Cet été, chaque samedi, une BD d'actualité et de reportage. "A bord de l'Aquarius" retrace la campagne de sauvetage du navire affrêté par l'ONG SOS Méditerranée.

Le drame des migrants, toujours aussi nombreux à tenter la traversée de la Méditerranée, restera comme un des faits majeurs des années 2010. Et ce n’est pas fini.

Ils tendent la main aux migrants

Les questions migratoires continuent à diviser l’Europe. L’Italie reste ferme sur son refus d’accueillir les réfugiés. La France déplore une hystérisation d’un sujet complexe et douloureux. Au début de l’été, la capitaine du navire humanitaire Sea-Watch était arrêtée pour être entrée de force dans le port de Lampedusa. Avant le Sea-Watch, l’Aquarius avait fait la une de l’actualité, en 2016 et 2017, quand le bateau croisait entre l’Europe et les côtes libyennes pour récupérer hommes, femmes et enfants livrés aux éléments.

En un peu plus de deux ans, son équipage a sauvé 25.000 personnes. Aujourd’hui, l’Aquarius ne navigue plus. L’Italie a obtenu que son pavillon lui soit retiré. De cette aventure humanitaire, deux Italiens on fait une BDreportage. Les personnages qui racontent cette histoire sont bien réels. Anthony, marin sauveteur breton, était connu à bord sous le pseudonyme de Panda.

Je suis marin depuis plus de 22 ans. Quand j’ai entendu à la radio que l’Aquarius était en mer, j’ai repensé à ce qu’on m’a appris à l’école maritime : la solidarité maritime. Aujourd’hui, des gens se noient et personne ne les aide. Régler un problème en se cachant les yeux n’est pas la bonne solution.

Panda, marin-sauveteur

Laura, 27 ans, était chargée de la communication à bord de l’Aquarius.

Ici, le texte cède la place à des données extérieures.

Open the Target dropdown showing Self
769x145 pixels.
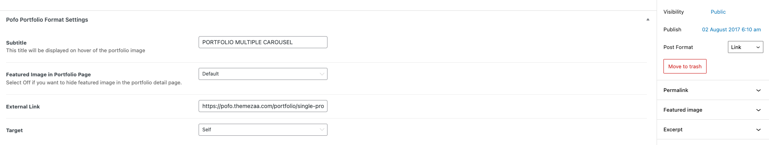(x=263, y=130)
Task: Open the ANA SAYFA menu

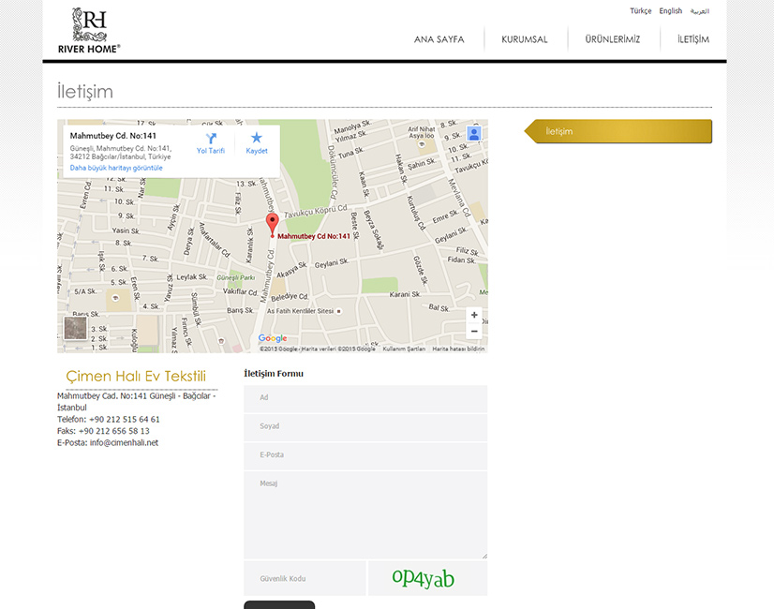Action: tap(439, 39)
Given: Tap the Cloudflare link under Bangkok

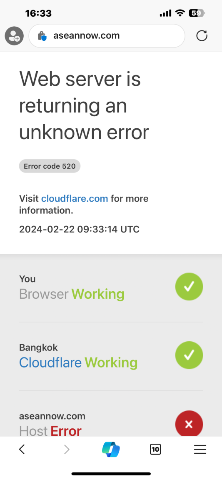Looking at the screenshot, I should point(50,363).
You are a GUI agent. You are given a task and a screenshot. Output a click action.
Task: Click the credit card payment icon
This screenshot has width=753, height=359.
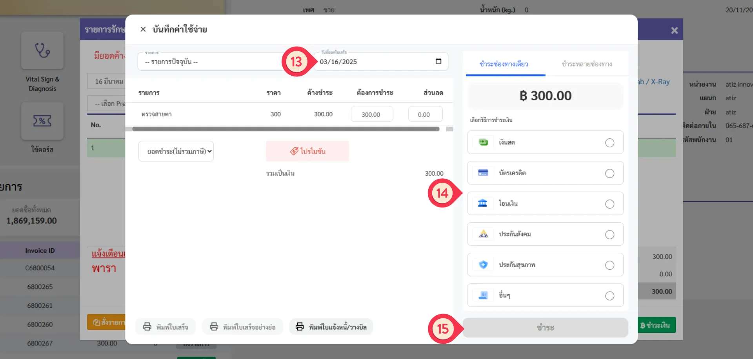tap(483, 173)
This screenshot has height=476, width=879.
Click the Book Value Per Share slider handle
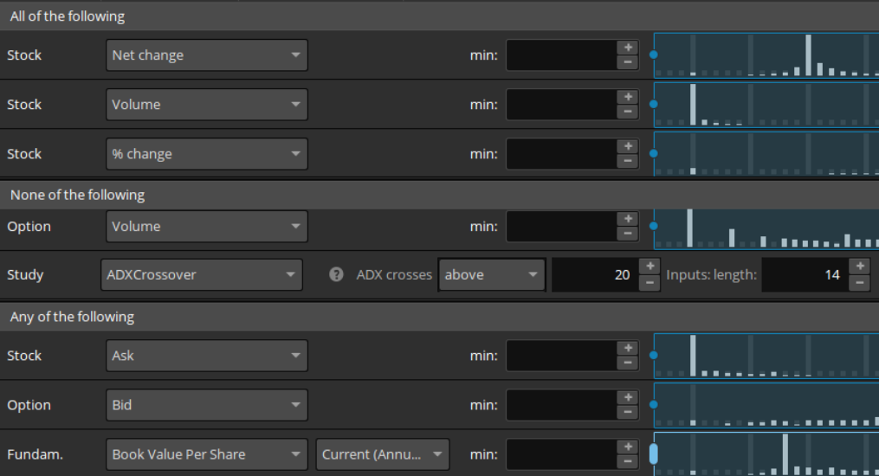[x=654, y=453]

Elle aussi apparait dans la BD.

Petit à petit, de mois en mois, on a vu la situation évoluer, les ports se fermer, les navires bloqués, les ONG criminalisées. La conséquence de tout ça, c’est plus de morts en mer. Personnellement, je trouve ça effrayant.

Laura, chargée de communication

L'horreur et l'espoir

La BD A bord de l’Aquarius ne cache rien des drames – les témoignages insoutenables des femmes violées, les récits de celles et ceux qui ont été réduits en esclavage en Lybie, les corps sans vie repêchés-, mais elle dit aussi l’espoir - les naissances à bord du bateau, les retrouvailles inespérées.  Marco Rizzo et Lelio Bonaccorso ont construit un récit en dégradés de gris d’où n’émerge que la couleur orange, celle des gilets de sauvetage et celle de la coque de ce navire refuge affrété alors par l’ONG SOS Méditerranée.

A bord de l’Aquarius, aux éditions Futuropolis.